Gdy huragan Matthew zbliżył się do wybrzeża Atlantyku na początku tego miesiąca, było tam ponad 2.5 miliona ludzi kazano się ewakuować na Florydzie, w Georgii, Karolinie Południowej i Karolinie Północnej. Kolejne zamówienia zostały wydane w zeszłym tygodniu we wschodniej Karolinie Północnej, gdzie wystąpiły niszczycielskie powodzie zabitych 26 ludzie.

Wielu mieszkańców zastosowało się do tych poleceń, ale inni pozostali na miejscu. Na przykład w Karolinie Południowej szacunki wskazują, że ok Wzrost o 35 mieszkańców objętych nakazem ewakuacji faktycznie opuściło swoje domy. W wysoce zagrożonych obszarach przybrzeżnych wokół Charleston i Beaufort wskaźnik ten wynosił około 50 procent. Gubernator Florydy Rick Scott przeprowadził wiele odpraw, wzywając ludzi do opuszczenia stref burzowych. „Nie surfuj. Nie idź na plażę. Ta [burza] cię zabije” – Scott ostrzeżony.

Huragan Matthew ilustruje wyzwania związane ze skutecznym zarządzaniem ewakuacjami po katastrofach. Na decyzje o ewakuacji wpływa wiele czynników, w tym płeć mieszkańców, długość pobytu w swoich domach oraz poczucie odpowiedzialności za przyjaciół i członków rodziny, którzy zdecydowali się nie przeprowadzać. Często ludzie, którzy pozostają, są biedni i bardzo bezbronni.

Badam, w jaki sposób społeczności przygotowują się, reagują i wychodzą z katastrof, w tym huragany i Pożary. Jako badacz zdrowia publicznego skupiam się na potencjalnym wpływie na zdrowie i szukam sposobów wykorzystania danych, aby społeczności i jednostki były bardziej odporne na przyszłe katastrofy.

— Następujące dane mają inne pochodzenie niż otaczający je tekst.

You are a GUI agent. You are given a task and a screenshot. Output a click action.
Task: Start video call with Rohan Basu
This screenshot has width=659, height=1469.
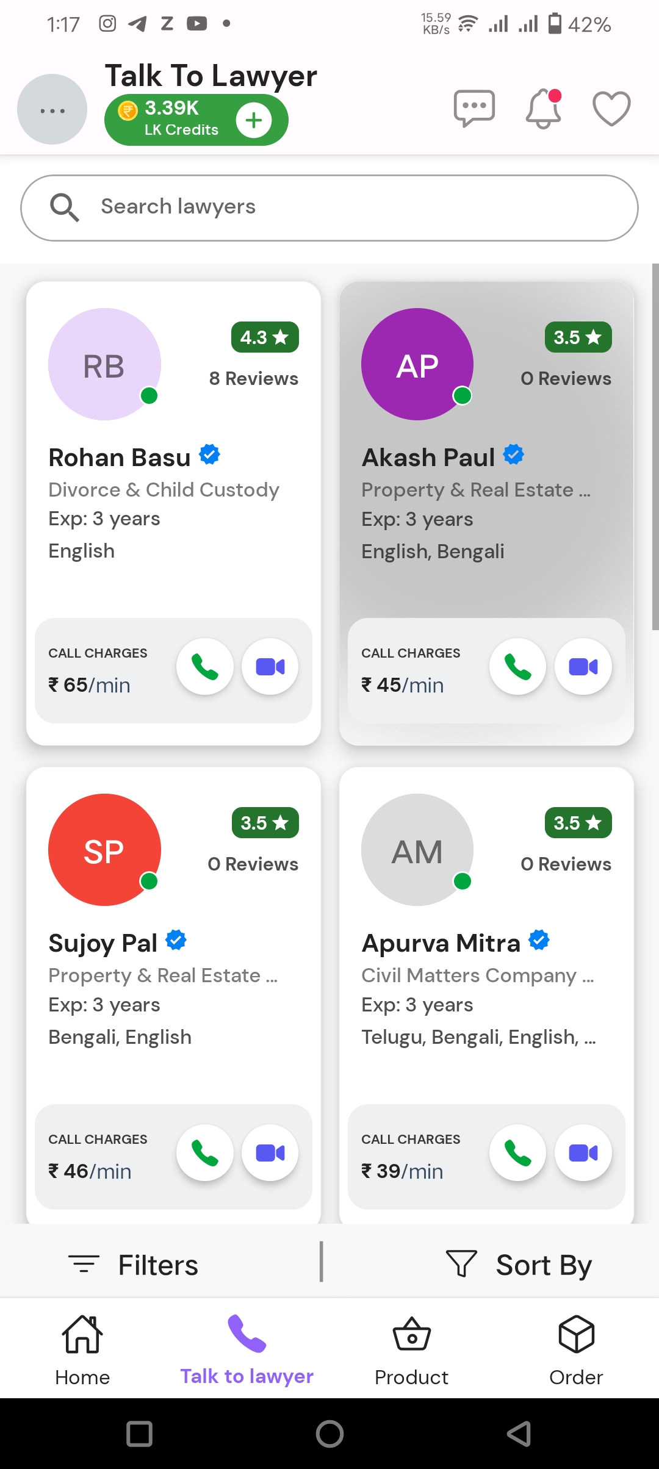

Wiedząc, kto prawdopodobnie wykona lub zignoruje nakazy ewakuacji, władze mogą wykorzystać dane do zmniejszenia liczby fałszywych alarmów i skoncentrować ograniczone zasoby na grupach, które najprawdopodobniej zdecydują się schronić w miejscu. Zawsze istnieje potencjalny kompromis między ograniczaniem ryzyka a fałszywymi alarmami, ale lepsze prognozowanie i lepsze planowanie przed katastrofą mogą radykalnie zmniejszyć potencjalne koszty finansowe i alternatywne związane z ewakuacją.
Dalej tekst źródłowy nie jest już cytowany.